Se daba, además, la circunstancia de que en los dominios del emperador los clérigos feudales eran muy numerosos, y, además, eran un grupo que poseía cargos de confianza en la administración, fundamentales para la marcha del gobierno del emperador. Así, los monarcas hacían recaer los cargos eclesiásticos en parientes o amigos, es decir, personas que no necesariamente eran dignas de ser clérigos según las normas de la Iglesia. Por otra parte, muchos obispos, abades y clérigos no querían cambiar su situación de vasallos debido al riesgo de perder las prerrogativas de que disfrutaban en sus posesiones feudales.

Privar al emperador de su facultad de investir a los titulares de los feudos eclesiásticos equivalía a quitarle el derecho de nombrar a sus colaboradores y sustraerle buena parte de sus vasallos, los más leales, sus valedores financieros, los que le sustentaban militarmente. Todo esto era parte de la lucha entre los Poderes universales que se disputaban el dominio del mundo, el Dominium mundi.
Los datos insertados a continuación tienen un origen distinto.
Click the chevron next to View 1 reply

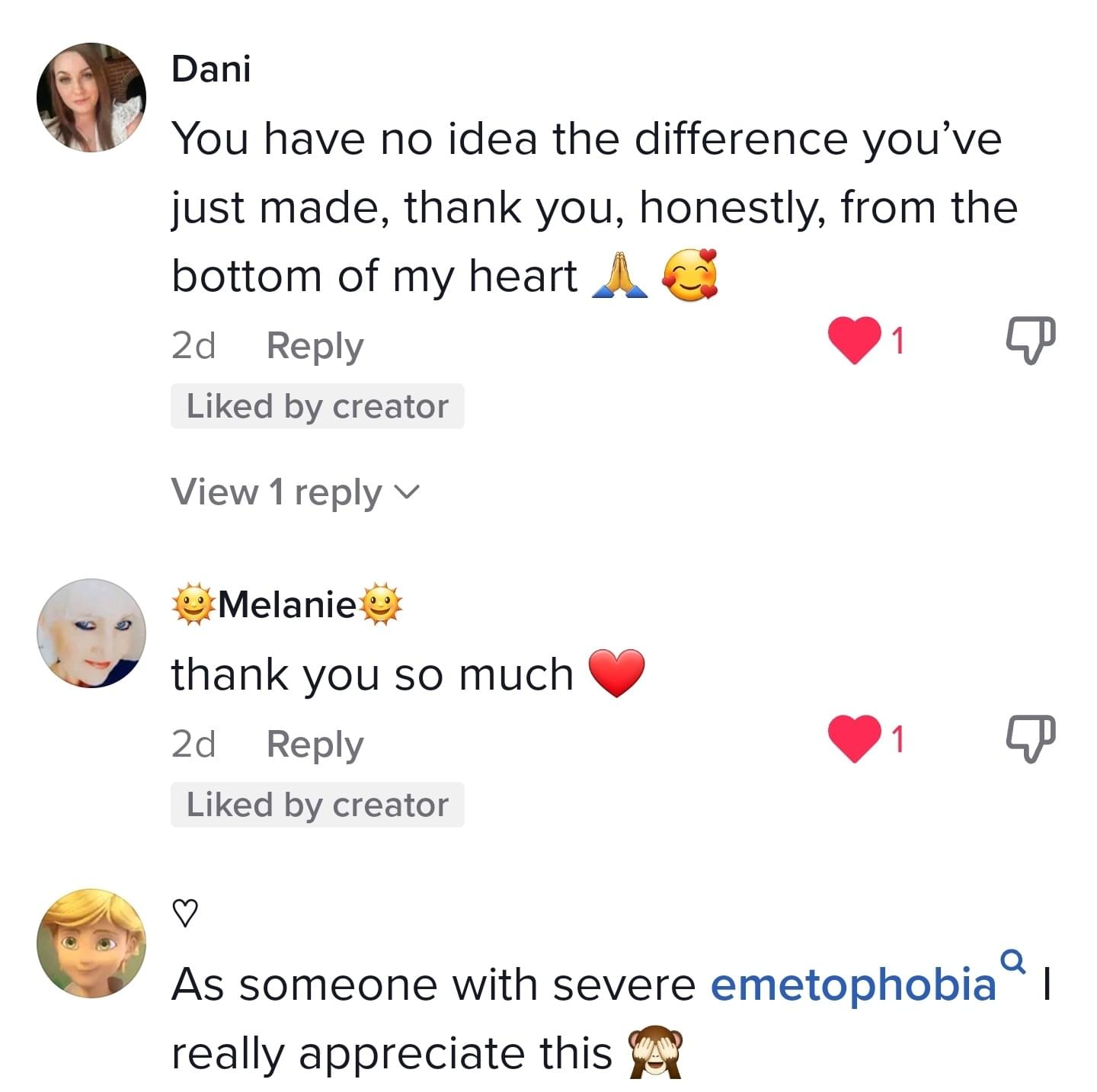407,492
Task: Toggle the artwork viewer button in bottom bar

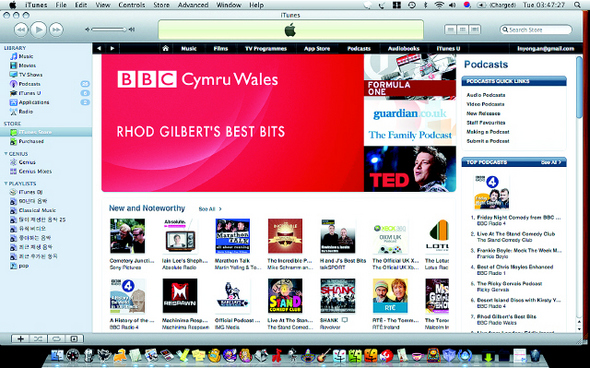Action: tap(74, 339)
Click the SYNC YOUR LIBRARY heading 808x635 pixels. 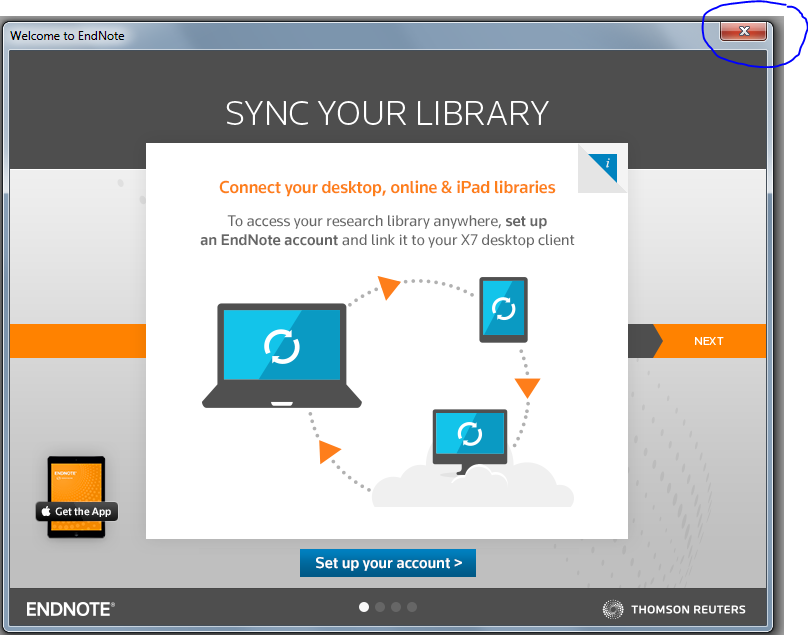tap(387, 113)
A comienzos del siglo XI, ante un Papado impotente, el emperador Enrique III (1039-1056), dispensó multitud de cargos eclesiásticos.[1] Tras la muerte de Enrique III surge un movimiento tendente a liberar al Papado del sometimiento al imperio. En todo el mundo cristiano empieza a reivindicarse la libertad de la Iglesia para nombrar a sus cargos.

Al decreto papal de 1073 sobre el celibato, siguieron otros cuatro decretos dictados en 1074 sobre la simonía y las investiduras. Las disposiciones no se promulgaron, por no ser necesarias, ni en España, ni en Francia ni en Inglaterra. La reacción por parte de las autoridades civiles y de los mismos clérigos afectados fue virulenta, corriendo peligro en muchos casos la integridad personal de los legados de la Santa Sede enviados para publicar y hacer cumplir los edictos del pontífice.

Pero el papa no suavizó sus métodos ni rebajó el tono de las amenazas. Muy al contrario, dictó nuevos decretos en 1075 (veintisiete normas compendiadas en los Dictatus papae) que repetían las prohibiciones de los decretos anteriores con mayor severidad en las penas, que alcanzaban a la excomunión, para quienes, siendo laicos, entregasen una iglesia o para quienes la recibiesen de aquellos, aun no mediando pago.

Los veintisiete axiomas de los Dictatus papae se resumen en tres conceptos básicos:

El papa está por encima no sólo de los fieles, clérigos y obispos, sino de todas las Iglesias locales, regionales y nacionales, y por encima también de todos los concilios.

Los príncipes, incluido el emperador, están sometidos al papa.

La Iglesia romana no ha errado en el pasado ni errará en el futuro.